In suspended node stringing, the hitting quality of a racket can be modified by changing the physical properties of the isolating matter. Manipulating the volume and pressure of an air gasket as described by U.S. Pat. No. 5,458,331 will change the hitting quality of a racket. The hitting quality of the racket in the present invention can be controlled by the degree of compressibility or resiliency of the isolating matter. A high density, high impact resistant material would provide a more solid, firmer feel on the ball than the softer feel that a lower density, more compressible substance would give. Other types of materials would likely produce a variety of hitting qualities. An ability to modify the playing quality of a racket by changing the gasket provides a desirable flexibility that recreational players and professionals alike will appreciate.
There can be no doubt about the positive effects of suspended node stringing. The ability to flexibly connect the string and frame coupled with the capacity to precisely control that ductility in a fully integrated approach is a major step in the evolution of string isolation in racket design. That the technology is here represented in a manner that simplifies its construction is a significant step in its path to manufacture.
Accordingly, it is an object of the present invention to provide a game racket with an improved performance.
Another object of the present invention is to provide a particular (e.g., ductile) connection between the string and the frame. It is another object of the present invention to employ a suspended node stringing arrangement, e.g., in a mass produced manner.

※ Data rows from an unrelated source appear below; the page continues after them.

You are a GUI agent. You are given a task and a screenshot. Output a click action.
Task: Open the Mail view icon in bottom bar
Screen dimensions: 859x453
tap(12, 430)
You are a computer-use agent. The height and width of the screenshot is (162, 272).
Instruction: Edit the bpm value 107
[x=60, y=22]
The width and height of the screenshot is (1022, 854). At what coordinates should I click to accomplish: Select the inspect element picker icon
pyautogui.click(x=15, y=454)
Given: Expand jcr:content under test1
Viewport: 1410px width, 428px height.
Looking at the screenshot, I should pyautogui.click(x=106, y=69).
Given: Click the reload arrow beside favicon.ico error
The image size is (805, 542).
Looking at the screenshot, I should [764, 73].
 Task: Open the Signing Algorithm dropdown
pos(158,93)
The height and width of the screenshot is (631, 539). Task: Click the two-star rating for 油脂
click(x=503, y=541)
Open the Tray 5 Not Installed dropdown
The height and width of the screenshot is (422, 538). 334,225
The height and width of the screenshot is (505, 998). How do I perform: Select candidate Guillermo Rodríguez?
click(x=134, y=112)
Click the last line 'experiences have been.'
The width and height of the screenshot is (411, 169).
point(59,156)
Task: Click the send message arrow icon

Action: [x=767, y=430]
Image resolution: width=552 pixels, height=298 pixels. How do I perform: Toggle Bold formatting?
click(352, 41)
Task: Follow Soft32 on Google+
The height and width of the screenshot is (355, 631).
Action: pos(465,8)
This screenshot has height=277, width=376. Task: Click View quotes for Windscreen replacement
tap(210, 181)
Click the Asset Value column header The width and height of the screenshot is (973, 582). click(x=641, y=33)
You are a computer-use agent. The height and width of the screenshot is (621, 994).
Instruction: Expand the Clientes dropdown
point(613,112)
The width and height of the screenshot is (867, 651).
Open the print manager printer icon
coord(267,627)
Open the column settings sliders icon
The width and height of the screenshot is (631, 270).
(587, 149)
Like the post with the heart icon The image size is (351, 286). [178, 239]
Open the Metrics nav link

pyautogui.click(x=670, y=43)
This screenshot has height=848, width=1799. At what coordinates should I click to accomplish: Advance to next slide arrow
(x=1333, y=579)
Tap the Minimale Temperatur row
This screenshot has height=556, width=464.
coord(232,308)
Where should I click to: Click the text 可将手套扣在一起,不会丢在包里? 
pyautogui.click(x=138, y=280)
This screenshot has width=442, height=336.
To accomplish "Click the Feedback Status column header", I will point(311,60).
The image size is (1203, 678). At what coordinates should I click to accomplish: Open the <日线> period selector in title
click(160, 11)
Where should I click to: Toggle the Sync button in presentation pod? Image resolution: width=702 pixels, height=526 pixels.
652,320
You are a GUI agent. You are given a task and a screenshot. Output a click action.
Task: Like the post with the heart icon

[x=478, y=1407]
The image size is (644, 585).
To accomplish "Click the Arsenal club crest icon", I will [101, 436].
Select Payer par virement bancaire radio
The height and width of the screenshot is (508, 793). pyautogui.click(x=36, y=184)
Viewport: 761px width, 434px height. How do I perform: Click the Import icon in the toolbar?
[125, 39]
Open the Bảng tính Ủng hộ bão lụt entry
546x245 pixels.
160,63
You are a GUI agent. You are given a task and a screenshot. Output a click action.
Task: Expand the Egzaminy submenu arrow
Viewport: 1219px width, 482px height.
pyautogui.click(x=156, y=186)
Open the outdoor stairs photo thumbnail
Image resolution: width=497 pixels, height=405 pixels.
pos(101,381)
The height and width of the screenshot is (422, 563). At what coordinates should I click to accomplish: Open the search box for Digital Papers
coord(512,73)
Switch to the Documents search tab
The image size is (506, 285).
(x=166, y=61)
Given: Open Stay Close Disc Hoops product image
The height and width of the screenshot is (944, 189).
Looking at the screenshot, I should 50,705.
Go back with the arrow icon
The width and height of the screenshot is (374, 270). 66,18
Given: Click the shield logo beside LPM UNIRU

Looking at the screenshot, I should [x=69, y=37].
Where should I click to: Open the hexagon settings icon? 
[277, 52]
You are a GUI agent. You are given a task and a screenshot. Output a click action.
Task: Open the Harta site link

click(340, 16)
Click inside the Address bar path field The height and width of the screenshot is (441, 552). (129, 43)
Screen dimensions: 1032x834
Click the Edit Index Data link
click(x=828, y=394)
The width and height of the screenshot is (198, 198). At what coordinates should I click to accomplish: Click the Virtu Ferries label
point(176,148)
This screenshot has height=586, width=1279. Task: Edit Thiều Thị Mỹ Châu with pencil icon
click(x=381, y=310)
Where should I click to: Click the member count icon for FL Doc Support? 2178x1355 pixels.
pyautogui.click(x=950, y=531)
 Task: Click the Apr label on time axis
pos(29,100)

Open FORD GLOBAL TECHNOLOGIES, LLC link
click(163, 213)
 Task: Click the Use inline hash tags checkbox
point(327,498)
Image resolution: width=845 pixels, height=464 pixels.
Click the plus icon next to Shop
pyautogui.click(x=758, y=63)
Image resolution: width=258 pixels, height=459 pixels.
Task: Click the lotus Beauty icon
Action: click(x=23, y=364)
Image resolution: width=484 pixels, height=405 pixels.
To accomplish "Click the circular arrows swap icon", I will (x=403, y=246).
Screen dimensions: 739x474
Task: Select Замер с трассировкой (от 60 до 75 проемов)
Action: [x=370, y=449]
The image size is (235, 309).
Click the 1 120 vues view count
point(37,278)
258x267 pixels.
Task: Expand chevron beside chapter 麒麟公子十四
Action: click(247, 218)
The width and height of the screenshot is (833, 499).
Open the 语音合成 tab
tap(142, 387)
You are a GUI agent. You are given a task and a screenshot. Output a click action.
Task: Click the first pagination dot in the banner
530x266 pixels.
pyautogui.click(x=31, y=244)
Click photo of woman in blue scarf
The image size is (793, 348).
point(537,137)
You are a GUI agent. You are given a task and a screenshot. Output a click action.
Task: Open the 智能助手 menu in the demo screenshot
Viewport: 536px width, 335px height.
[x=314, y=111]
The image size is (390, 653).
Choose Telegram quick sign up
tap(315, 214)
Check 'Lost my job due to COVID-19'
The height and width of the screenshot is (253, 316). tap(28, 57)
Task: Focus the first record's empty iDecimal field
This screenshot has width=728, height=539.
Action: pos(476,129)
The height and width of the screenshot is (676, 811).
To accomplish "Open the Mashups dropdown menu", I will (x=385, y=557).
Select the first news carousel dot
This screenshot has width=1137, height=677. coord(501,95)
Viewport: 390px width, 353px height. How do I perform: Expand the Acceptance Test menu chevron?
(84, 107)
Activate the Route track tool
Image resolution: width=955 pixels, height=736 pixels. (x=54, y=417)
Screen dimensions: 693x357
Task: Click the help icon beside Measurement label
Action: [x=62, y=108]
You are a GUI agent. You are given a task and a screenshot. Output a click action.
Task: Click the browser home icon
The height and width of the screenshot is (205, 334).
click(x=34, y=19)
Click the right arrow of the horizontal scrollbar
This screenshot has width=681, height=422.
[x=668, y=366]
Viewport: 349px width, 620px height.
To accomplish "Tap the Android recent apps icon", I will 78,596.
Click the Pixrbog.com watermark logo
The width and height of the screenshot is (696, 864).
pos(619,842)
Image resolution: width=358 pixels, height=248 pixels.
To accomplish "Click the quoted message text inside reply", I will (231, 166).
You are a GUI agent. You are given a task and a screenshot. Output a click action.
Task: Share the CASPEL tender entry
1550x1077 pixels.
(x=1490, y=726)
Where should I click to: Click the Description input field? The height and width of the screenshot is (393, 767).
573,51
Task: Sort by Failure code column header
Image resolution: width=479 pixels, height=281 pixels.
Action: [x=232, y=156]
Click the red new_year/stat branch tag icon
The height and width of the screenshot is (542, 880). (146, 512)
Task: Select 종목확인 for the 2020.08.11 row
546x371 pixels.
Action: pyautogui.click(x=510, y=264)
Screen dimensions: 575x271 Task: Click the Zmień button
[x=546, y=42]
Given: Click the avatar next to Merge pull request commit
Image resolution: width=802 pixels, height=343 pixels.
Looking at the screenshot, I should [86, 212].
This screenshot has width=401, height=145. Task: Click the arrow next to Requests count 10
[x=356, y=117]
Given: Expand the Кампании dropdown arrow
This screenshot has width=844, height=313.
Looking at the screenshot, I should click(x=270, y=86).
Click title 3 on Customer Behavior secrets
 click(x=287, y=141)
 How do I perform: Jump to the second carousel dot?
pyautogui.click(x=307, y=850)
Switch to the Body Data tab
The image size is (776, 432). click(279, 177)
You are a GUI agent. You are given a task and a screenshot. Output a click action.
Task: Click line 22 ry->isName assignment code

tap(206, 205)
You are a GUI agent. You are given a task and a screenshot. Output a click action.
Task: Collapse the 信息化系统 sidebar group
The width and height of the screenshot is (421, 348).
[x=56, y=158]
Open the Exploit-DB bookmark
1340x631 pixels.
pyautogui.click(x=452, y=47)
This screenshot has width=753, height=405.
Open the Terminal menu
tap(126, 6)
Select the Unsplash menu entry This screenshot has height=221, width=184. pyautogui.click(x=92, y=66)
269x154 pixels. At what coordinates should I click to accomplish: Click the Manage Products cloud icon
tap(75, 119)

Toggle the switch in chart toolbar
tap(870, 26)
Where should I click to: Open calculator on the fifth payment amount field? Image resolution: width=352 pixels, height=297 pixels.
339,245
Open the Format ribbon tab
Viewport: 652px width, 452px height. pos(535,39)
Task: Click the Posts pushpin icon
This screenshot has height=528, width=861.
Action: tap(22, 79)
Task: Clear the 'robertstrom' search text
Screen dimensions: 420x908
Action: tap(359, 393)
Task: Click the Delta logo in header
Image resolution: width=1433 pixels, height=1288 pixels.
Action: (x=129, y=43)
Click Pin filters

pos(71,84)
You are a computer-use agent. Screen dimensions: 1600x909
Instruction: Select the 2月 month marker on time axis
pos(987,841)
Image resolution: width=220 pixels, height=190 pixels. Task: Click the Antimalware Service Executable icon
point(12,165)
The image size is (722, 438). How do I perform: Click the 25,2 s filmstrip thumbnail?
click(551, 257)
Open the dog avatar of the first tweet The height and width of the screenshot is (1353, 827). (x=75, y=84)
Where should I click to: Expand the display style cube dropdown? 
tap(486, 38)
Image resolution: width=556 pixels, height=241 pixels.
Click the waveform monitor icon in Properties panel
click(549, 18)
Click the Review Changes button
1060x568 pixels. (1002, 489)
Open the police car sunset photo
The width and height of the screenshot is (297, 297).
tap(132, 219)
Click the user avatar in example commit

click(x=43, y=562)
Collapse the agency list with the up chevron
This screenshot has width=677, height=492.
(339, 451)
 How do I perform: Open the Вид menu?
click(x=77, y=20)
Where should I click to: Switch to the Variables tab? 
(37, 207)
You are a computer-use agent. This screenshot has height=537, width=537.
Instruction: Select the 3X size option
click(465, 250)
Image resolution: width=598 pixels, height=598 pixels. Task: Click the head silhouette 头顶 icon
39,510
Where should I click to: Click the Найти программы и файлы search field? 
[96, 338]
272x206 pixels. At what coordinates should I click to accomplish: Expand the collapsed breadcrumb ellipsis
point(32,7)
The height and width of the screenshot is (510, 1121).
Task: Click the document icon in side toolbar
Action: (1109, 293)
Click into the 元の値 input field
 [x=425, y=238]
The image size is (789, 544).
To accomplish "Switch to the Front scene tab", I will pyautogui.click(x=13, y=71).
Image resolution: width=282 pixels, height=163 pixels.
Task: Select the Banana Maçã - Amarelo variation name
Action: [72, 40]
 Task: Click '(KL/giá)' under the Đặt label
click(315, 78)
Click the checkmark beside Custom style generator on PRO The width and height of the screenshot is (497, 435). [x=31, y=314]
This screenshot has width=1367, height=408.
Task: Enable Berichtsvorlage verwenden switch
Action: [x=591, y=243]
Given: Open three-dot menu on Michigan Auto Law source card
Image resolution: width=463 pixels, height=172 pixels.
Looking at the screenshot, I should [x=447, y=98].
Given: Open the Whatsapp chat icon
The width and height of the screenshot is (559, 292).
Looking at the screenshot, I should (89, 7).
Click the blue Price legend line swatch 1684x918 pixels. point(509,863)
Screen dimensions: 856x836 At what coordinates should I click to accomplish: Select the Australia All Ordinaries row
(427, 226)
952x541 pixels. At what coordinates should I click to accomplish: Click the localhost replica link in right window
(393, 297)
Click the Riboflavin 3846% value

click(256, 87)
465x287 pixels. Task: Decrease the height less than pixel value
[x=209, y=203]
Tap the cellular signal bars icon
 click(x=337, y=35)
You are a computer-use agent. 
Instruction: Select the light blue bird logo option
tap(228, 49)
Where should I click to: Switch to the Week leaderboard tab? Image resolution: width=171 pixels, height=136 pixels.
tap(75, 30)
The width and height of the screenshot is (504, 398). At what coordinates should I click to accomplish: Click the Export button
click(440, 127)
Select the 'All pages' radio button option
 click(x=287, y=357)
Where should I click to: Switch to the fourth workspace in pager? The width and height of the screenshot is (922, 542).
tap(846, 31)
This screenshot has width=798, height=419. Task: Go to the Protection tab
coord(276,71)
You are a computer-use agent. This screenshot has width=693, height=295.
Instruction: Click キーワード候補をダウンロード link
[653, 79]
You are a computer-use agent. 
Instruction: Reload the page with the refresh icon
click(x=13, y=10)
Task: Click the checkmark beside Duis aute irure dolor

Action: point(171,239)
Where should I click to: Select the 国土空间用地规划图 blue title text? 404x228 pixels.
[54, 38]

A further object of the present invention is to improve a rebound towards a perimeter of the stringed surface and thus to expand the sweet spot. Another object of the present invention is to attenuate an impact shock and a vibration before its transfer from the string to the frame.
Another object of the present invention to isolate and insulate the stringed surface within the head of a racket. A still further object of the present invention is to provide a string suspension system utilizing, e.g., a pressure resistant lightweight isolating material such as foam, silicone, gel, elastomeric chord, etc.
According to the present invention, a racket includes a frame, at least one string and a particular portion. The frame includes a handle portion and a head portion. The string is connected to the frame to provide a string tension. The particular portion is composed of a non-fluid material and disposed on the frame. The particular portion cooperates with the at least one string and is designed to reduce the string tension of the string upon a deflection of the string. The particular portion compresses when the string tension of the at least one string increases.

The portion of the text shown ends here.